Digital Football

Now that the College Board and the Deeper Learning Project have shown us the way to save time and money in the schools by assessing student writing by computer at the rate, as the College Board has reported, of 16,000 samples in 20 seconds, it is surely time to look for new ways to save money and time with exciting new digital technology.
School sports presently take hundreds of hours out of the academic year, not just in matches and games, but in the countless hours of practice demanded, not only out of student time, but of faculty time as well.
Finland has solved this particular problem by having no sports offered in its educational institutions. If students want to play some sport, they can join a club in the community. This saves an enormous amount of time for both students and faculty in the academic calendar year.
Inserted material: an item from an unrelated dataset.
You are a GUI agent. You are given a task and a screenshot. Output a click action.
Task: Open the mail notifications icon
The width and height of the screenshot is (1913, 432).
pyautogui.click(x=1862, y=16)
Of course, the Finnish approach is out of the question for high schools in the United States for many reasons, but that does not mean that exciting new 21st Century technology cannot make an exciting new contribution.
Here the United States military has shown us the way. Instead of using up oceans of jet fuel, of the sort now needed not only for aircraft but for Abrams tanks as well, much of the student/soldier/airman training time is now spent in computer simulators.
Just think what simulators could do for high school sports! It would still be necessary to put time aside for actual football, basketball, soccer, baseball and other games and matches, but the time now absorbed on the practice fields could perhaps, with the right new software and computers, be transferred to computer simulators for each activity.
The initial cost would be enormous, of course, and great news for the technology companies who now seem so interested in education, and demands on student time might not be diminished that much, but just think of the former coaching time saved for our teachers!
At last they might be able to assign those serious academic research papers they have had to avoid for so long because they simply did not have the time to devote to guide students in writing them.
The great majority of our public high school students now graduate without ever having read a complete nonfiction book or written one serious research paper, and so they continue to go off to further education greatly unprepared for the reading and writing requirements they encounter.
But with these new computer sports simulators, that can be remedied. Teachers will once again have the time, saved for them by the computer simulations, to assign and discuss actual history books and to work with students on their academic expository writing, which has been so sadly neglected because of other demands, such as coaching, that have traditionally been placed on teacher time.
It is very exciting to realize that modern 21st Century technology might be able to do as much good for academic reading and writing as it is apparently doing with the blindingly swift, superficial, and moronic “assessment” it is now employed to offer with those tens of thousands of formulaic meaningless samples of student writing!